Aday olduğu 6 dalın 3'ünde Oscar heykelini göğüsleyen Chloe Zhao'nun Nomadland filmi, modern Amerika'nın ekonomik çöküşleri ve bireysel kırılganlıklarından sessiz ama derin bir anlam sunan bir yapım. Belgesel gerçekçilik ile kurmaca sinemanın arasında bir tat ile görünmez kılınmış bir toplumsal sınıfı görünür kılıyor. 


Film, 2008 ekonomik krizinin ardından Amerika'da giderek görünür hale gelen yaşlı yoksulluğu, evsizlik, çalışmaya mecbur kalma ve güvencesiz yaşam gibi gerçekleri ele alıyor. Pandemi gibi bir döneminde gösterime girmesi, ekonomik belirsizliğin arttığı bu dönemde 'kimsesizleşme' ve 'yalnızlık' duygusunu izleyicisine hatırlatıyor. Bu bakımdan bakınca oldukça trajik. 

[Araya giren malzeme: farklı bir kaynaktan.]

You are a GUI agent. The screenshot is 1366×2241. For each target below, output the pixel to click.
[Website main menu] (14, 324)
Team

Hikayesine baktığımızda, Nevada'nın bir kasabasının ekonomik çöküşüyle başlıyor film. Kasabanın uğradığı bu ekonomik felaketten sonra Fern (Frances McDormand), eşini kaybetmiş bir 'kimsesiz' olarak karşımıza çıkıyor. Yaşam alanına çevirdiği karavanı ile Amerika'nın batısında dolaşmaya başlıyor. Amazon depolarında, kamp alanlarında, turistik bölgelerde çalışıyor, yeni göçebe arkadaşlar ediniyor. Bu filmde boy gösteren birçok göçebe oyuncu, aslında gerçekten birer 'nomad', yani göçebe. bu da filmi belgeselvari kılan ana unsur. Birçok sahne doğaçlama hissi veriyor. Ham ve filtresiz bir gerçeklik sunmak için birçok sahne gün batımı saatlerinde çekilmiş. Pastoral ama çiğ bir gerçeklik taşıyan bu çekimler, karakterleri ve yaşadıklarını daha gerçekçi kılıyor. Bu da her zaman özgün bir dil arayışı içinde olan Oscar jürisi için bulunmaz bir nimet ve nitekim En İyi Film ve En İyi Yönetmen ödüllerini kazanıyor.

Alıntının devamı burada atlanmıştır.